● **Показанный текст**:

============================================================

Махмуд Эсамбаев (Мусаев) - страница 292

Что бы я ни танцевал — подлинные народные пляски или сочиненные новеллы, о чем бы я ни думал, куда бы я ни ехал, мне хочется без конца рассказывать людям, как прекрасен и солнечен мир, мне хочется, чтобы, посмотрев мои танцы, они учились беречь мир, как самое дорогое, что есть у человека, мне хочется, чтобы они полюбили нашу огромную страну, которую недаром называют во всем мире «родиной танца».

Недавно я выступал на сцене Ленинградского хореографического училища. Нет слов, чтобы передать волнение, испытанное мною в минуты, когда мои «Золотой бог», «Автомат», «Макумба» и «Чабан» пришли на сцену этого великого школьного театра.

Здесь я увидел детей из всех республик Советского Союза и из множества зарубежных стран. Светловолосые и смуглокожие, веснушчатые и чернобровые — дети земли, каков бы ни был цвет их кожи, как бы далека ни была их родина, учатся здесь прекрасному искусству балета. И я вновь подумал о том, как велика и благородна страна, которая дарит детям всех народов земли высокую радость — радость танца».

* * *

Он умер 7 января 2000 года…

Незадолго до смерти Махмуд пришел в соборную мечеть к Равилю Гайнутдину. Главный муфтий России совершил молитву и благословил поступок — решение сердца Махмуда. Затем был совершен намаз. Махмуд совершил молитву впервые и был счастлив, словно его оставили все болезни и беды.

О том, что было потом, вспоминает генерал Асланбек Аслаханов:

«Получилось так, что я был у Махмуда за день до смерти. Мы о чем-то говорили. Потом он замолчал, посмотрел на меня и очень серьезно сказал: «Знаешь, я скоро умру».

Как, видимо, все люди в таких случаях, я понес привычную оптимистическую чепуху и даже пошутил, что у нас на Кавказе в семьдесят лет человек только превращается из юноши в мужчину. Вспомнил его отца Алисултана (прожившего больше ста лет) и сказал, что Махмуду нужно хотя бы до отцовского возраста дотянуть. Начал рассказывать, как мы с ним скоро вместе поедем в Старые Атаги. Как выпьем там живой воды из Аргуна и он сразу забудет обо всех болезнях и станет молодым джигитом. Махмуд слушал меня, не перебивая, и, кажется, с удовольствием ненадолго вернулся в детство.

Потом вздохнул и снова повторил, что он не шутит и знает, что срок его жизни кончается, поднял худую тонкую руку, не давая мне возразить.

— У меня есть к тебе одна просьба, — тихо сказал он. — Когда я умру, похороните меня в Старых Атагах.

После таких слов возможность увиливать от серьезного разговора и нести жизнерадостную чепуху исчезла.

— Рано или поздно все мы умрем, — сказал я. — На то воля Аллаха. Но я думаю, что тебя не надо хоронить в Старых Атагах, по крайней мере сейчас, пока обстановка в Чечне такая сложная. Пойми, Махмуд, ты человек, которого знает весь мир. После твоей смерти множество людей захотят побывать на твоей могиле. В Старые Атаги они еще не скоро смогут приехать спокойно. Люди любят тебя, и ты любишь людей. Нужно позаботиться о них. Вот почему я думаю, что тебе нужно быть похороненным в Москве.

============================================================

● **Что нужно сделать**:
A – Где, согласно тексту о Махмуде Эсамбаеве, Махмуд просил себя похоронить?
B – Пожалуйста, повторите фрагмент текста о Махмуде Эсамбаеве между словами «Здесь я увидел» и «болезни и беды.» включительно.
Записи для работы не понадобятся.

Собранные данные
============================================================

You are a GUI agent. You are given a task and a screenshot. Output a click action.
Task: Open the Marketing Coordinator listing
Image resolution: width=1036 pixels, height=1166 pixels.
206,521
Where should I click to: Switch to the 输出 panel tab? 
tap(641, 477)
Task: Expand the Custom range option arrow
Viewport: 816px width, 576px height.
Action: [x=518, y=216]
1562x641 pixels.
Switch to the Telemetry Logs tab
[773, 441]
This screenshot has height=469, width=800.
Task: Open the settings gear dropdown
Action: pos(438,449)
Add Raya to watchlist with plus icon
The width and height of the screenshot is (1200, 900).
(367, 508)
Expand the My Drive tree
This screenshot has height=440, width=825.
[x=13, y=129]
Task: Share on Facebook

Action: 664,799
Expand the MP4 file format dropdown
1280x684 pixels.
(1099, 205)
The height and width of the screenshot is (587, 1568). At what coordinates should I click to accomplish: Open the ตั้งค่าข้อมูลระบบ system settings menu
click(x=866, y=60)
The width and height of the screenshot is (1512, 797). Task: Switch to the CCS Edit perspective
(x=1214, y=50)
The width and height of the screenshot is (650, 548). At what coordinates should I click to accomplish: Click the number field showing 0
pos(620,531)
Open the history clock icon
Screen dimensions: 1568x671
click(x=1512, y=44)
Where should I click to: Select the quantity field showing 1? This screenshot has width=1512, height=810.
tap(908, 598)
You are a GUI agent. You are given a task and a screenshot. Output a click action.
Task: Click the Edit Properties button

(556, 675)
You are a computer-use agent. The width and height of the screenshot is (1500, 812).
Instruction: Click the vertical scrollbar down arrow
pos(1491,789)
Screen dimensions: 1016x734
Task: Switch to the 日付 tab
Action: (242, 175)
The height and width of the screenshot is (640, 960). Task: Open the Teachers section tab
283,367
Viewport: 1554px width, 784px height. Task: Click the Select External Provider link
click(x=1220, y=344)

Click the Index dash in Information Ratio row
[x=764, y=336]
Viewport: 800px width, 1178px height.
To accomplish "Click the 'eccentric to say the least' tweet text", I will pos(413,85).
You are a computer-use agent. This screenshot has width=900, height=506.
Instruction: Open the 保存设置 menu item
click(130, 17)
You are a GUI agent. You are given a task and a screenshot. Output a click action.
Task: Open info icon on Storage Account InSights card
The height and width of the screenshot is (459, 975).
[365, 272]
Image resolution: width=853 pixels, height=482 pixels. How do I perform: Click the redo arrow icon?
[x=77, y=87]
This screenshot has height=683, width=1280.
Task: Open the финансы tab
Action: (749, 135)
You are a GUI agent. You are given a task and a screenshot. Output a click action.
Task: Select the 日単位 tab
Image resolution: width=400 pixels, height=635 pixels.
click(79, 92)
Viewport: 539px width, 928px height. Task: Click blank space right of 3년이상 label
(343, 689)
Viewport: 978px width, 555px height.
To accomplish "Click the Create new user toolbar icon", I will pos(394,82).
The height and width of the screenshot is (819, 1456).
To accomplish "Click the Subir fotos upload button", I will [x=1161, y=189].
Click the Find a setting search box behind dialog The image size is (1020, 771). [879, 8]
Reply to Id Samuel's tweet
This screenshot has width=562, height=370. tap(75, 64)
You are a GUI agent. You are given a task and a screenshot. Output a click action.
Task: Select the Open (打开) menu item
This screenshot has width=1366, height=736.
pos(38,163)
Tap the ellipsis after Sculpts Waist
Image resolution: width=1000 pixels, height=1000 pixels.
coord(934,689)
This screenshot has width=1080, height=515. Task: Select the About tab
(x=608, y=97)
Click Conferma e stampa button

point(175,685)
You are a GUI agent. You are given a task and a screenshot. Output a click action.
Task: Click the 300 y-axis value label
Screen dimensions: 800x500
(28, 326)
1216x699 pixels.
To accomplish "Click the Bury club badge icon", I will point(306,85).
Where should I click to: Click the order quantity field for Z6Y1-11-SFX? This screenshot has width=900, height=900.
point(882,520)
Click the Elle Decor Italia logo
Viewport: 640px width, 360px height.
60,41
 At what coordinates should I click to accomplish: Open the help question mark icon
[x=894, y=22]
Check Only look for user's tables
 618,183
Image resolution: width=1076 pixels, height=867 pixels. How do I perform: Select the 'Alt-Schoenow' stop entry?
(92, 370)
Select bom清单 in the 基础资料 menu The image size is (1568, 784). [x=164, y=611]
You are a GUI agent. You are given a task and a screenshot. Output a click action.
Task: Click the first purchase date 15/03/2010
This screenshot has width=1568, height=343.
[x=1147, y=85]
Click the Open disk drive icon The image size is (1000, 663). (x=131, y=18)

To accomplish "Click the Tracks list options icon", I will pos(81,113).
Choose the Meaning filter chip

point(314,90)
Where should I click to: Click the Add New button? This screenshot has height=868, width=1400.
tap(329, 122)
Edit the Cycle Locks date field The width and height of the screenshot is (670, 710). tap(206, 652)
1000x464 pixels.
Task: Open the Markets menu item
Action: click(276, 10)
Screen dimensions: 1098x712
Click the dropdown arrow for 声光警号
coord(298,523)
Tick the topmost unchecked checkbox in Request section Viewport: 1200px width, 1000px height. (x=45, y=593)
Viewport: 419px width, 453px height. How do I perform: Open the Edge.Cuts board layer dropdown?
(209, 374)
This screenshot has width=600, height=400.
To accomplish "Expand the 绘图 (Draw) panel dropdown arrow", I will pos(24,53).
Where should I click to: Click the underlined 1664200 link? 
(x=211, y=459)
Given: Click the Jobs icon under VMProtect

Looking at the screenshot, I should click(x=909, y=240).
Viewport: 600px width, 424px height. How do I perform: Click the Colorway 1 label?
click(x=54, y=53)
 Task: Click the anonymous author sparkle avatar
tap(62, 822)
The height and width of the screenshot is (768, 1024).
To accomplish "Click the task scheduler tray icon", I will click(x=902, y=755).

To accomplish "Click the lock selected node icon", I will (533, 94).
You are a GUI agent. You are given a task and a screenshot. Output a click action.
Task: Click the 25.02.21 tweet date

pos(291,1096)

============================================================

● **Ответы к упражнению**:
A – В Старых Атагах.

B –
Здесь я увидел детей из всех республик Советского Союза и из множества зарубежных стран. Светловолосые и смуглокожие, веснушчатые и чернобровые — дети земли, каков бы ни был цвет их кожи, как бы далека ни была их родина, учатся здесь прекрасному искусству балета. И я вновь подумал о том, как велика и благородна страна, которая дарит детям всех народов земли высокую радость — радость танца».

* * *

Он умер 7 января 2000 года…

Незадолго до смерти Махмуд пришел в соборную мечеть к Равилю Гайнутдину. Главный муфтий России совершил молитву и благословил поступок — решение сердца Махмуда. Затем был совершен намаз. Махмуд совершил молитву впервые и был счастлив, словно его оставили все болезни и беды.